Anyway, she’s been funding election travesties and dead-end lawsuits galore, and she just couldn’t bear to get shot in the face Giffords-style by the Hoboken public again, so she’s sitting this one out. But am I Cryan in my dapperness? NO! Why? Because Timmay has come to the rescue! That’s right, friends, in a bold and brazen bit of repartee with NOT-Assemblyman Bhalla, Occupy Occupentay declared he’d “love to” run for mayor! What a generous offer. Clearly, Timmay recognizes that Booben Lamo just ain’t gonna cut it carrying the torch for the crime-family syndicate. Why, you could learn that just by watching the Weather Channel!


So, let’s take a moment and assess the strengths of a Timmay candidacy and offer the boy a bit of encouragement, shall we?

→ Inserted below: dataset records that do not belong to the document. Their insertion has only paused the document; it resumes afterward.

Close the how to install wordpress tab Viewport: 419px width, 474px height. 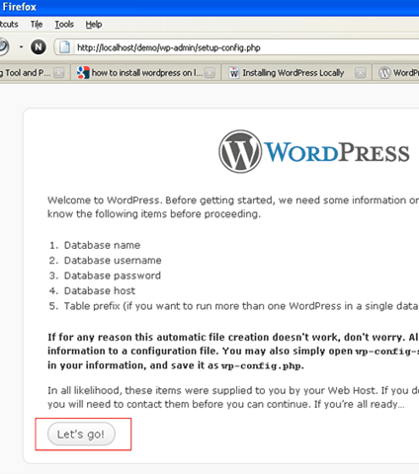[x=210, y=73]
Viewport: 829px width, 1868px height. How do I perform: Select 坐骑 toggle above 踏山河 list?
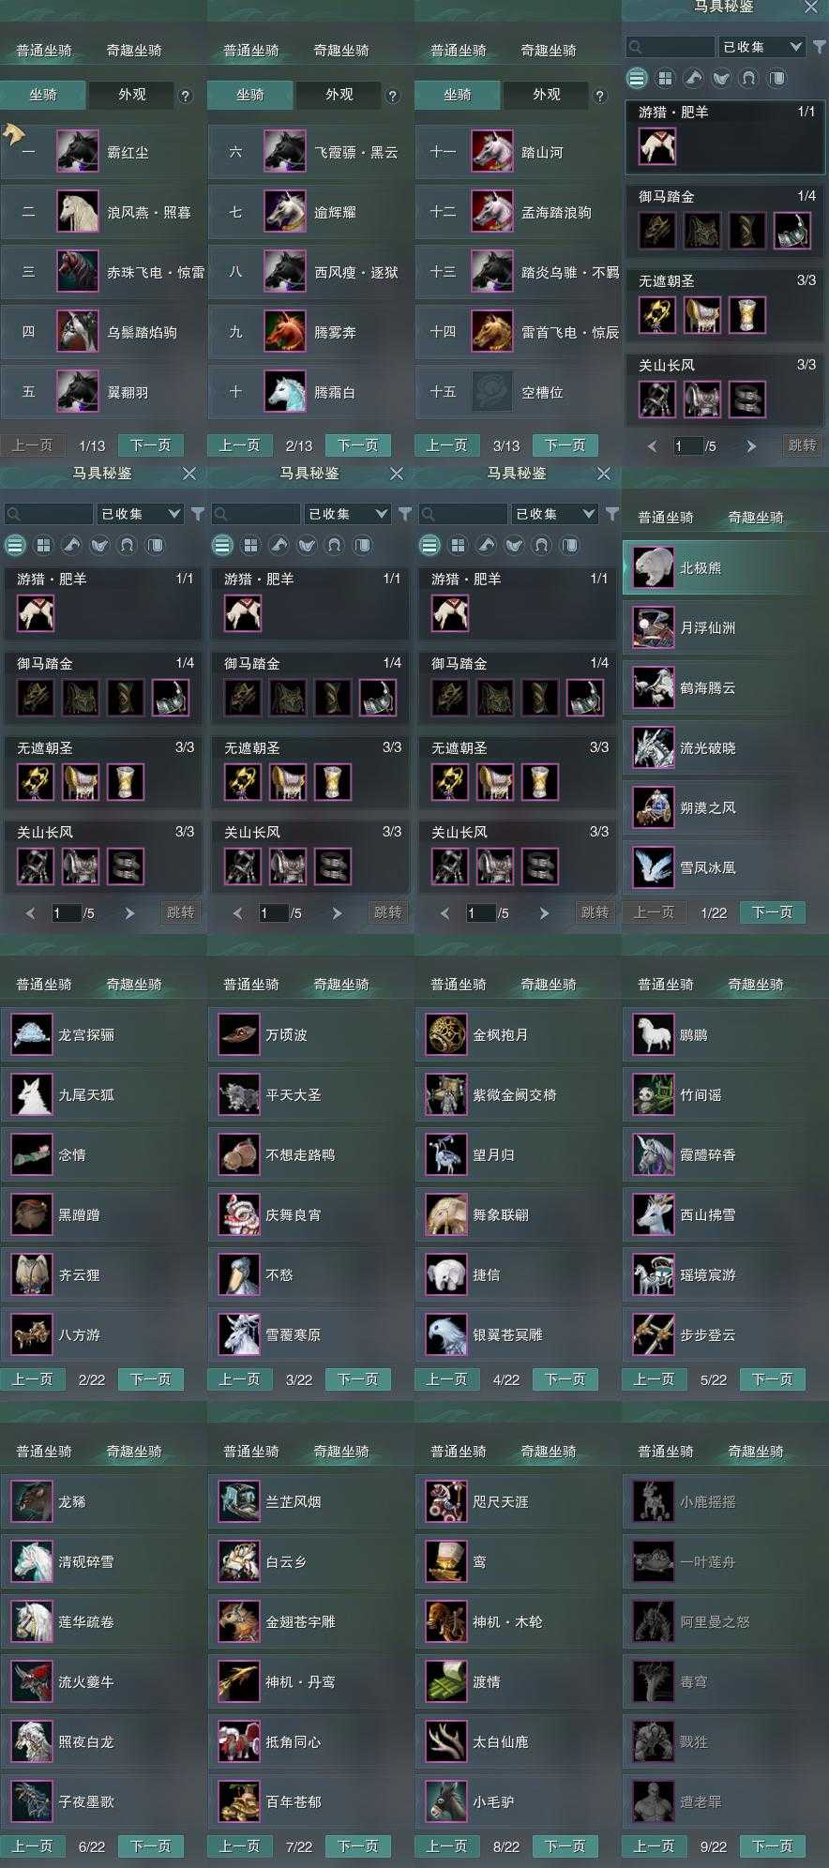coord(457,95)
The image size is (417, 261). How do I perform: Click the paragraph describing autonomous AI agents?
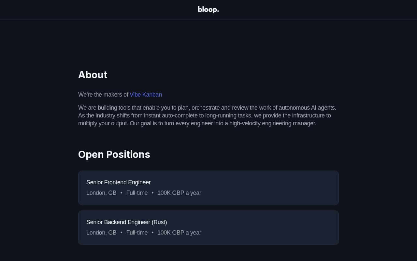[x=207, y=115]
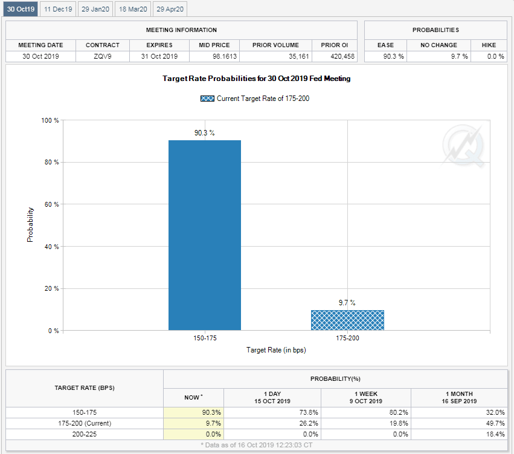This screenshot has height=454, width=514.
Task: Go to the 29 Apr20 meeting tab
Action: [x=170, y=9]
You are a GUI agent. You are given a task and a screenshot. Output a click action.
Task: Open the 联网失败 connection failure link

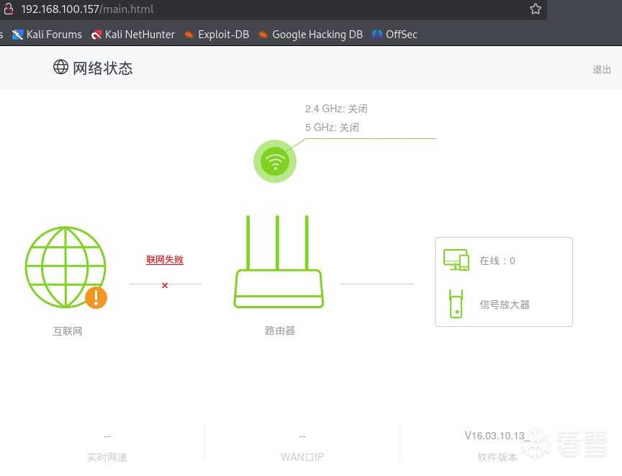165,259
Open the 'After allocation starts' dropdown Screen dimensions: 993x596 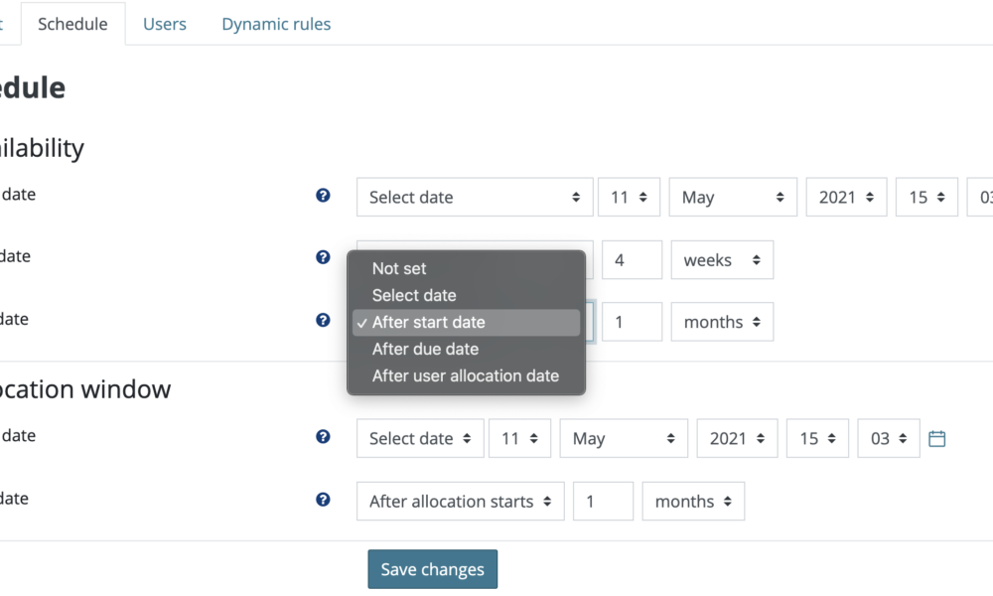coord(460,501)
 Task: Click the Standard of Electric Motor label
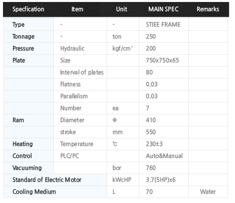point(47,180)
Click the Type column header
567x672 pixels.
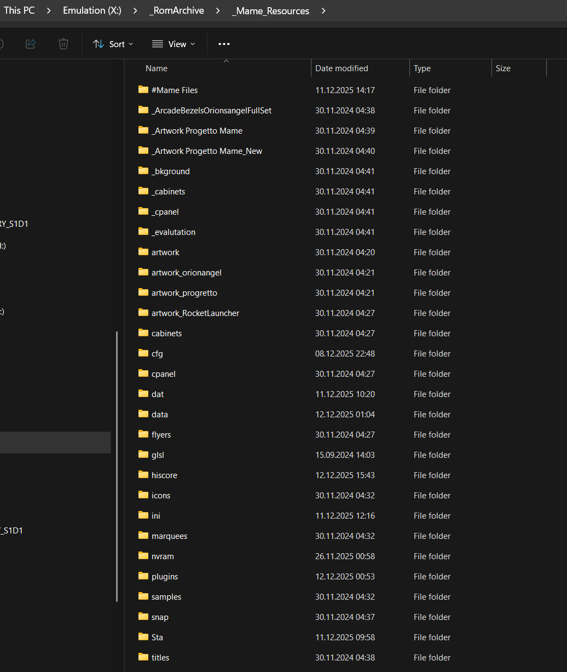point(422,68)
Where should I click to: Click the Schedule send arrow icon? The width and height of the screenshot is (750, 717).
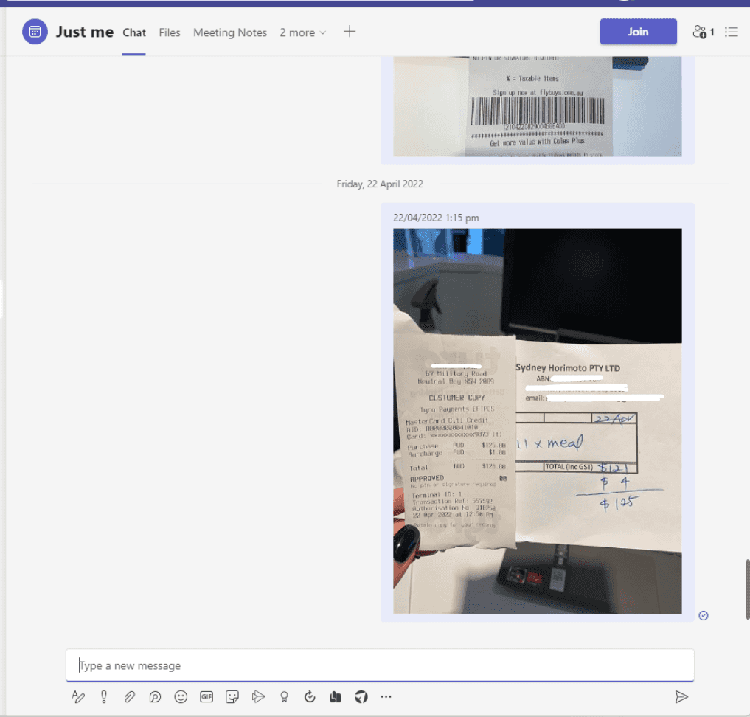point(258,696)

1) Increased Voter “Participation” – Let’s face it, Counte$$ and Plumpie do not like Booben Lamo. If Timmay signs his puppet strings over to them for the full four years, they’ll give him all the $treet money he could ever dream of. That means absentee ballots galore! Hey Matt, put down the baconburger and turn off the WWE Stalker Cam, we’re getting the band back together! The AG’s office never got us last time, why should this be any different? Time to get Booben’s mom, the Kreim family, Scary Blubbiore, and of course Plumpie and all his Capos to fire up the 40-dollars-and-a-mule operation and get some cash-for-votes goin’ on’. Hey Memo, will you please help keep a lid on things while we figuratively rape your tenants? Of course you will, like a good little gangsta! It’s on!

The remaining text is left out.